The family moved to Warsaw in 1937, and when the ghetto was formed in 1941, they were able to stay in their apartment, which fell within its boundary. Perhaps “by premonition,” Wisnia said, his father sent him to the Okecie Airport in his place to clean an office. When he returned, he found his whole street had been blocked off “because they found a gun on my father” — who, Wisnia thinks, “must have been part of the underground.” His father, 41, mother, 37, and 13-year-old brother had been shot and killed.
Wisnia escaped with the help of one of his father’s non-Jewish workers, then moved from place to place. His luck ran out in 1942 in Nowy Dwor, a town under German control, where he was searched and, because he had no papers, was put on a train, among 1,500 people, to Auschwitz.
In the camp, Wisnia said, “my job, because I looked strong and I was strong, was to carry the dead bodies of people who had committed suicide — all they had to do was go in the ditch next to the barbed-wire fence and a guard would shoot them. I would collect them, put them in a wheelbarrow, and they would burn the bodies.”
But during the second week of his internment, someone yelled out, “Wisnia sings.” The Germans heard, and were interested. “I became slowly a privileged prisoner,” he said. “I entertained them at their drunken parties on occasion, and I got a plush job in what was called ‘the sauna,’ [where] those destined to live were deloused.”
Avi first visited Auschwitz with his grandfather in 2003, when he turned 21. “It was the first time I heard his whole story from beginning to end,” Avi said.
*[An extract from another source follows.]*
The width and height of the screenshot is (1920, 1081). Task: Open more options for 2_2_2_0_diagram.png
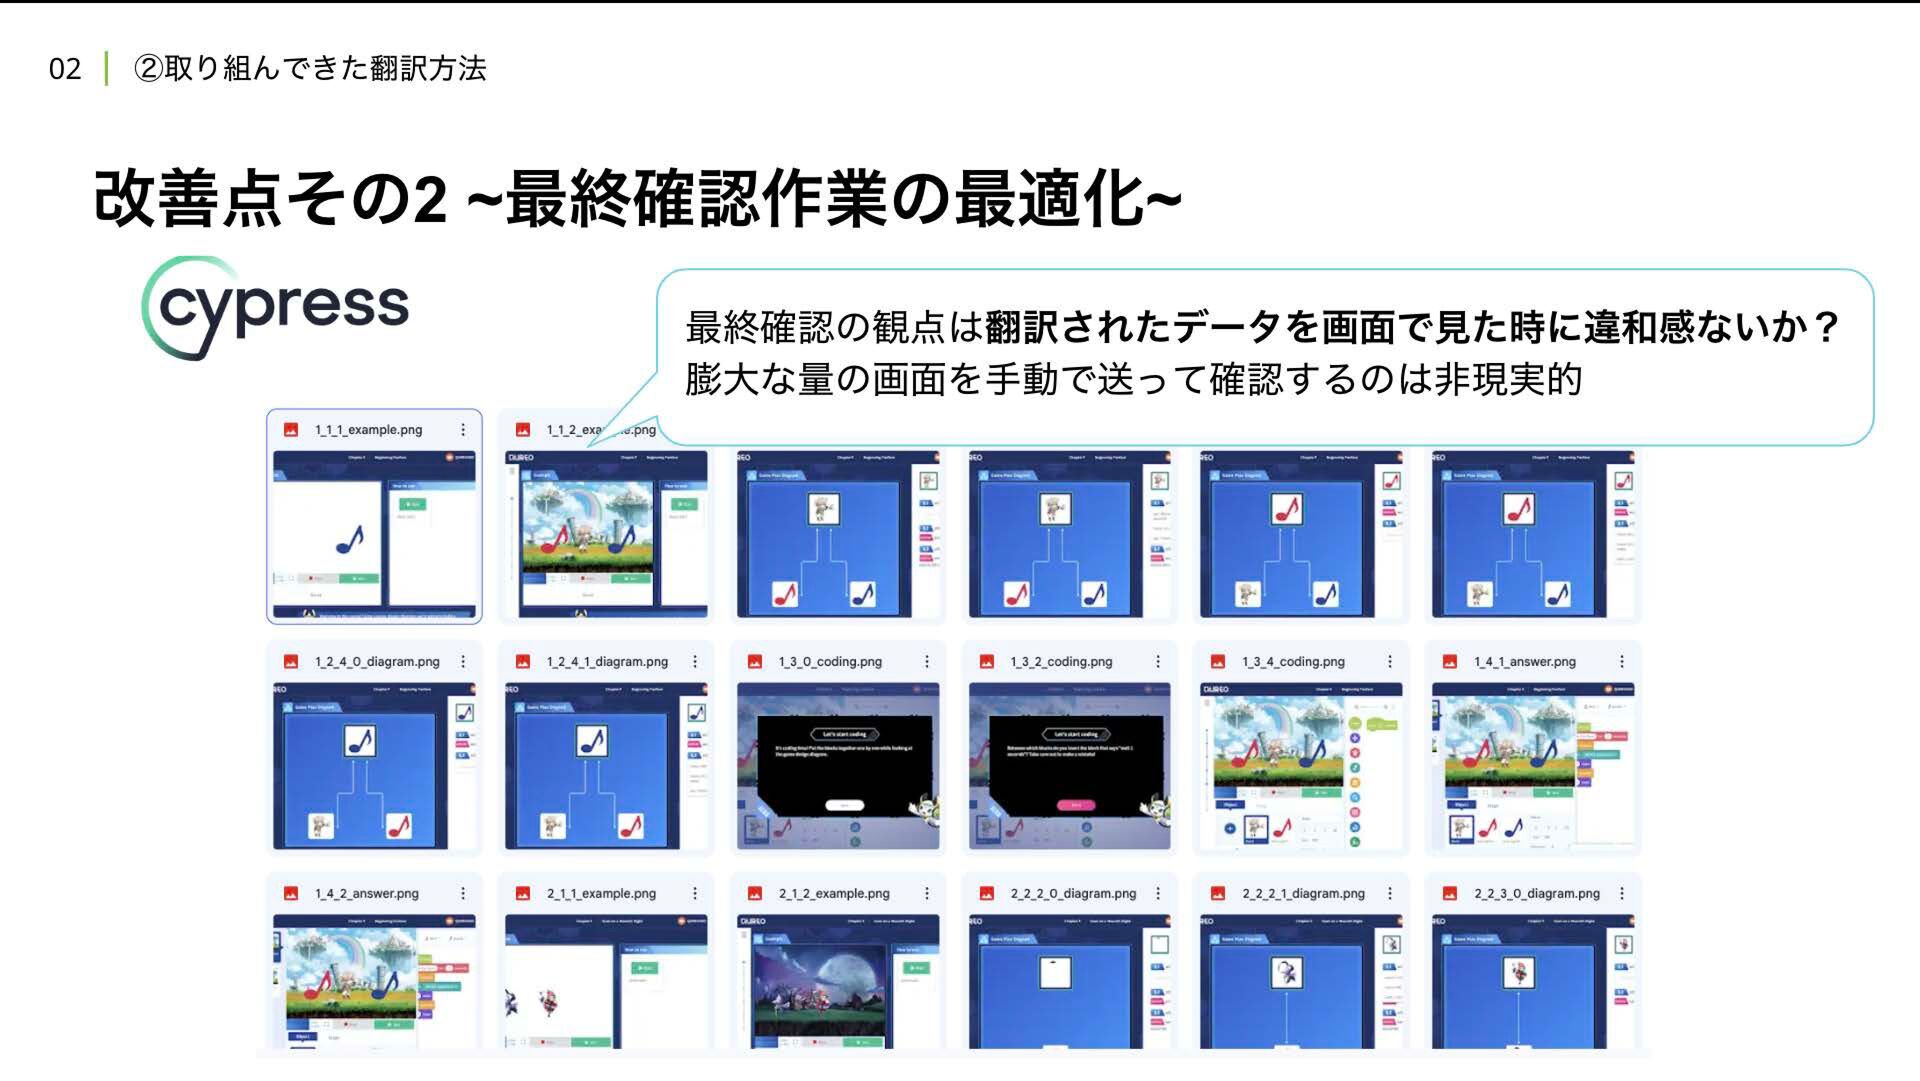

Before that, the family “knew these little scenes,” but not the details of his survival or what happened to his family. In Wisnia’s 2015 memoir, “One Voice, Two Lives,” he at last shared his full story. Avi also accompanied his grandfather to the 70th liberation commemoration.
On Wisnia’s first trip back to Auschwitz, in the early 1950s, he carved his name on the bunk where he had slept for two-and-a-half years; he was sorry he was not able to see it again on this trip. “That was my home; it was where other people were murdered, and I remained alive,” he said.
The trip held some surprises, one having to do with a story Avi had heard since he was young — that his grandfather had once spent three months in a penal colony because he overslept and missed a Sunday morning roll call. What amazed Avi was having the head of the archives at Auschwitz present his family with documents that described that punishment. “To have proof not only that this story happened, to have the date, to see it in black and white, was really stunning,” Avi said. “It shows you the twisted attention to detail that the Germans had.”
Avi also noticed a difference in Poland’s Jewish landscape on this trip. During his first two visits, he said, “It seemed like the Jewish Poland that my grandfather knew was dead — successfully destroyed by the Nazis and really erased. It was devastating and sad.”
But on this trip he was heartened. “We actually went to Shabbat services with a budding Jewish community in Warsaw, Beit Warszawa,” Avi said. That evening David, Eric, and Avi Wisnia helped lead services. Rabbi Eric gave a sermon about what it meant to him to be back in Poland. His father led Torah study, and Avi played music while everyone sang and danced.
“To see my grandfather’s face as we were doing Israeli dancing and to be in a community and praying together and singing ‘Hinei Mah Tov’ in the same tunes as we would in America and in Israel — to feel that solidarity was amazing and uplifting,” Avi said. “It makes you feel hope that there were Jews and there was Jewish life in Poland and not everything was erased. They tried to erase everything that was, but some of it lives on.”